United States Marshal of New Hampshire
- In office 1977–1980
- President: Jimmy Carter

Personal details
- Born: Robert Edward Raiche February 18, 1937 Manchester, New Hampshire, U.S.
- Died: June 9, 2024 (aged 87) Manchester, New Hampshire, U.S.
- Party: Democratic
- Spouse: Mary Raiche ​(died. 2022)​
- Relatives: Gary Casinghino (son-in-law)
- Alma mater: Nathaniel Hawthorne College University of New Hampshire Franklin Pierce Law Center

= Robert E. Raiche =

American politician (1937–2024)

Robert Edward Raiche (February 18, 1937 – June 9, 2024) was an American politician. A member of the Democratic Party, he served in the New Hampshire House of Representatives from 1965 to 1972 and as the United States marshal of New Hampshire from 1977 to 1980.

== Life and career ==
Raiche was born in Manchester, New Hampshire, the son of Edward Raiche and Lucienne Harris. He attended Bishop Bradley High School, graduating in 1955. After graduating, he served in the United States Marine Corps during the Korean War, which after his discharge, he attended Nathaniel Hawthorne College, earning his B.A. degree in political science in 1967. He also attended the University of New Hampshire, earning his M.A. degree in 1970.

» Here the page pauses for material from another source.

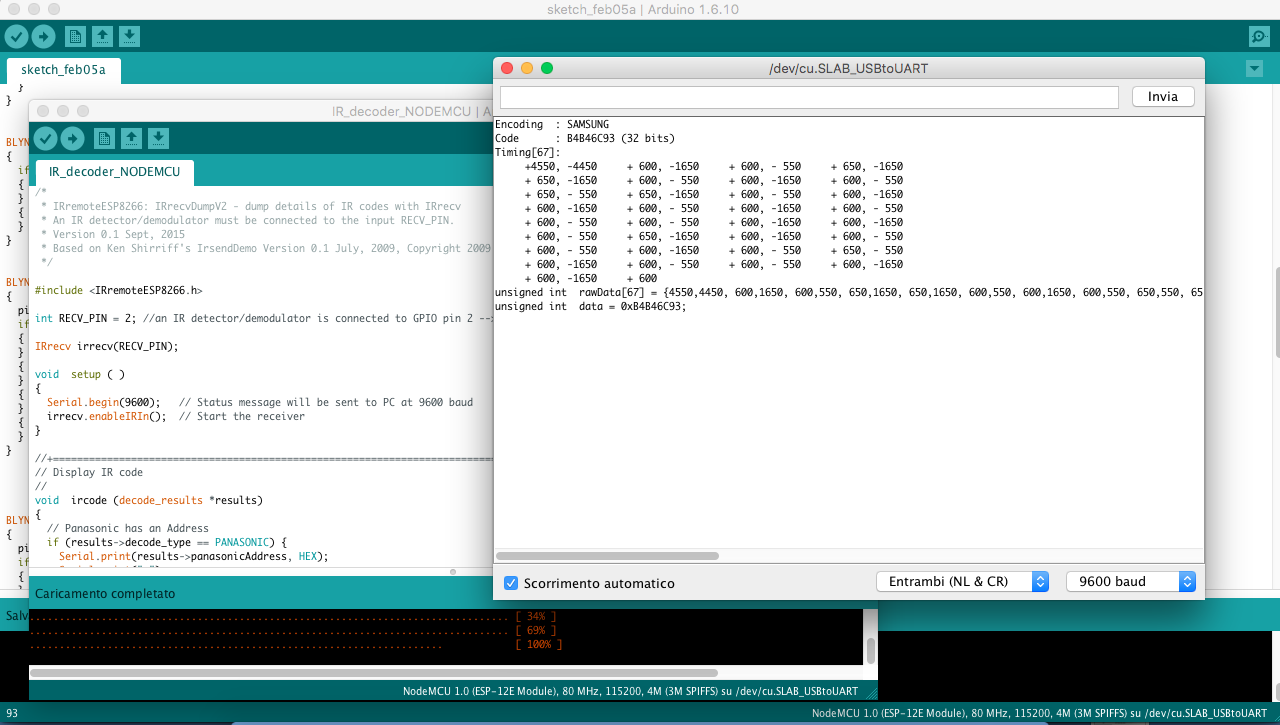Click the serial monitor horizontal scrollbar
Image resolution: width=1280 pixels, height=725 pixels.
(607, 556)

Raiche served in the New Hampshire House of Representatives from 1965 to 1972. He lost his seat in the House, in 1972, when he ran as a Democratic candidate for governor of New Hampshire. He received 16,216 votes, but lost in the Democratic primary election to candidate Roger J. Crowley, who won with 29,326 votes.

In 1977, Raiche served as the United States marshal of New Hampshire, serving until 1980, when he earned his J.D. degree from Franklin Pierce Law Center.

== Death ==
Raiche died on June 9, 2024, in Manchester, New Hampshire, at the age of 87.